Warning: history follows!
On the eastern edge of Paris, outside the Périphérique (the highway that surrounds central Paris) one can step back into the 14th century with a 15-minute Metro ride. Today, rather than take that 15-minute Metro, we took a 30-minute bus ride into the 14th century and it was amazing.
In the 12th century, the French monarchy decided it really needed a hunting ground near Paris – I mean, after all, who wants to go to an actual forest to hunt? So inconvenient – and so built a hunting lodge, with an enclosed hunting ground to keep the game close-by – I mean, after all, who wants to actually hunt for something before shooting it? So tiring – at the Bois de Vincennes. In the 14th century, Charles V converted the hunting lodge to a fortress, with an enclosed community, strong walls, defensive towers and, in the middle, a huge keep, also known as a donjon, that would protect him against any invaders that penetrated the first set of walls. And despite the audio-guide’s assertions that Charles V did that to protect himself against the English in the Hundred Years War, all other histories say he did it because he hated Paris and its residents and they reciprocated the feeling. Charles V, King of France, was scared to death that Parisians would attack and overpower his army.

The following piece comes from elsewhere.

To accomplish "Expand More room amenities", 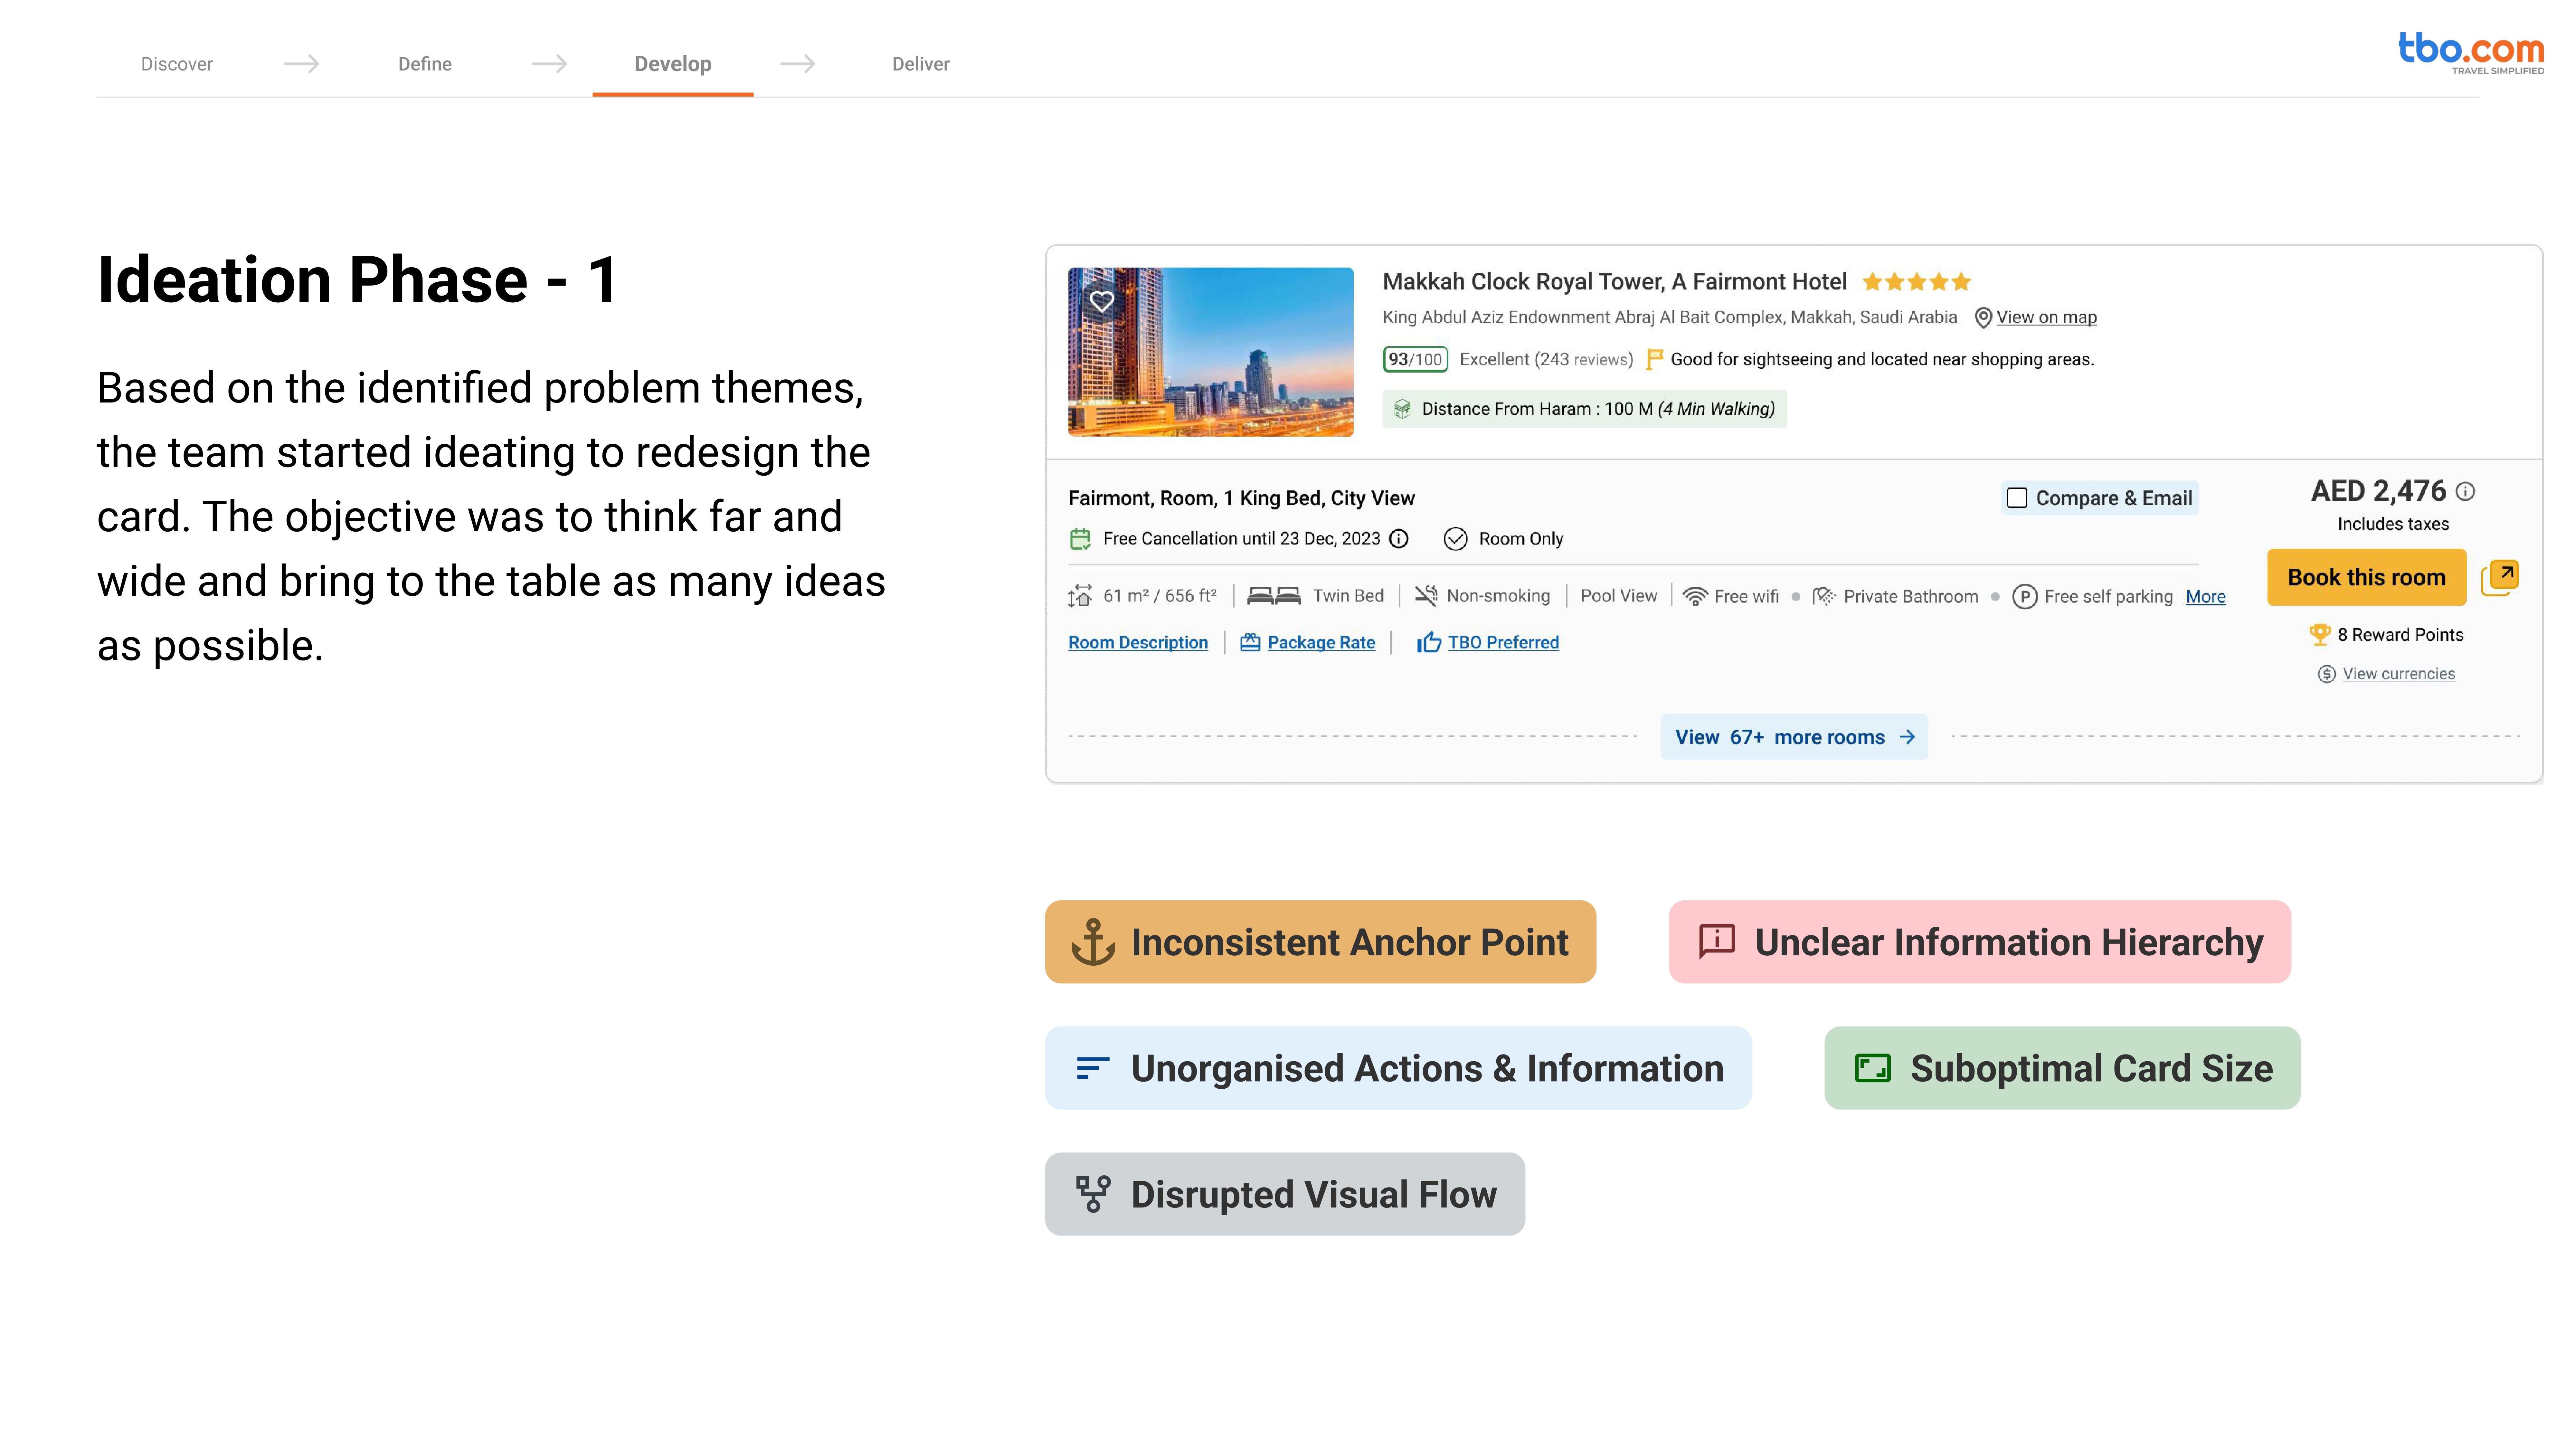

Regardless, the Chateau de Vincennes stands today, much as it was when Charles V lived there from 1364 to 1380. The walls stand, two of the four gates into the fortress remain, and most impressively, the keep itself has been restored to as it was in the 14th century. Here’s the keep:
The main gate was called the Town Gate, because it opened into the town of Vincennes, not that anyone from the town of Vincennes was ever allowed to enter the fortress. This is the current view of the Town Gate from the town:
Here’s what the chateau area looks like from the top of the Keep’s walls. This shows maybe 20% of the area enclosed by the Chateau de Vincennes.
These places, while beautiful today, were cold and dark and essentially nasty, particularly during winters. Here is the fireplace in Charles V’s main chamber; that should have kept him warm:
Finally, Charles V build a church in the chateau, called St. Chapelle, same as the St. Chapelle on Ile de la Cité in Paris. Like the St. Chapelle of Paris, it was meant to hold a holy relic, in this case a thorn from the Christ’s actual Crown of Thorns.
In previous blogs, I may have stated my disbelief about all these relics. If you gathered together all the pieces of Christ’s Crown of Thorns or all the pieces of Splinters of the True Cross, you’d have a dumpster full of thorns and a tree trunk of wood splinters. When a King went on a Crusade, he had to bring back something to show what a good thing he’d done. And the people of the lands he invaded knew that, and many a monarch was sold many a fake.
Anyway, Chateau de Vincennes fascinated us. There was almost no one here; I guess it’s too far outside the tourist track to draw in many folks. But if you’re interested in seeing where a king lived in the 14th century, this is the place to go. It’s well worth that Metro ride.